Follow. Follow. Follow.
This it seems to say but says no more.
_________________________________________________________
Portland, Oregon – December 16, 2020
The Forest Adventurous*
Advent.
Adventure.
________________________________________________
I stand in the realm of pale winter’s light
at the entrance to a deep forest darkness
without scrying sign, portending trail,
or vanishing point to guide my way.
The winter solstice is near. It promises, always,
short lit days, long dark hours, hints of snow.
Confused and worn memories tug at my coat;
expectations, desperate to steer my steps,
clutch at my ankles, grab my cuffs, pull on my belt.

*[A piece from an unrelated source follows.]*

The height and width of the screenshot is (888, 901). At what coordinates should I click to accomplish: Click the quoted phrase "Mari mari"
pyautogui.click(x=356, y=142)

The hidden path in front of me waits patient,
without fear, demand, or remorse.
I feel it’s invitation from out of the darkness –
whispers, voices, songs, blown by winds
near me, around me, in me.
Portland, Oregon – Season of Advent, December 6, 2020
Joseph Campbell relates a passage from La Queste del Saint Graal regarding the Arthurian myth and the beginning of the Knight’s quest for the Holy Grail: “They thought it would be a disgrace to go forth in a group. Each entered the Forest Adventurous at that point which he himself had chosen, where it was darkest and there was no way or path. You enter the forest at the darkest point, where there is no path. Where there’s a way or path, it is someone else’s path; each human being is a unique phenomenon.'” (Pathways to Bliss, p. xxvi.)
The Spirit
The Spirit blows where she wills.
I believe I hear her voice…
I cannot see her.
I turn in circles, round and round,
waiting on whispers in the wind
wisdom seeking, beseeching…
her warm breath.
This is the how it is for us
who wake with wind in our ears –
born of the Spirit.
She called us then.
She will call us again.
Portland, Oregon – Feast of Pentecost, May 31, 2020
The Gospel of John, 3:8, the “original” version: “The Spirit blows where it wills, and you hear the sound of it, and you do not know whence it comes or whither it goes; so it is with everyone who is born of the Spirit.”
Viral Morning
Morning rises in day speckles
multifaceted green hue and blend.
Trees tall of evergreen break
the blue sky into silhouettes –
pointy pine needle etchings
carved into patches of bright sky
still cold from the chill night.
All in a spring morning –
bird call, little girl scream
delighted bike riding fast
leaving parents behind on the road.
Verdant vegetative bursting, virus
spreading, water seeping down
to seas and shadowy depths.
Morning and the green filtered
sky cannot hold the silence –
waiting and fear falling as rain.
I hold these in my own green life
through this lovely and cold
viral spring morning.
Portland, Oregon – May 6, 2020
Shifting World
When the world shifts
I must shift
or walk along the road
where time has gone.
My tasks and the world
shift under pressure –
when a small thing,
a stone in a shoe,
stops the big things.
Tasks remain to do
when the sun rises.
When night comes
I lay them down
to sleep and dream.
Portland, Oregon – April 8, 2020
We Bloom
In cold springtime
we poke up sun reaching
drink frosty rain
bloom with flowers.
Other live things bloom
grow across the world
become part of vibrant life
cause sickness and death.
Little different we
from viral living beings.
We infect the world
cause sickness and death.
Before me the horizon blooms
with life never imagined.
Oh, to bask in the light
before sickness and death.
Portland, Oregon – March 24, 2020
The worldwide pandemic (Coronavirus, Covid 19) is currently ravishing the world.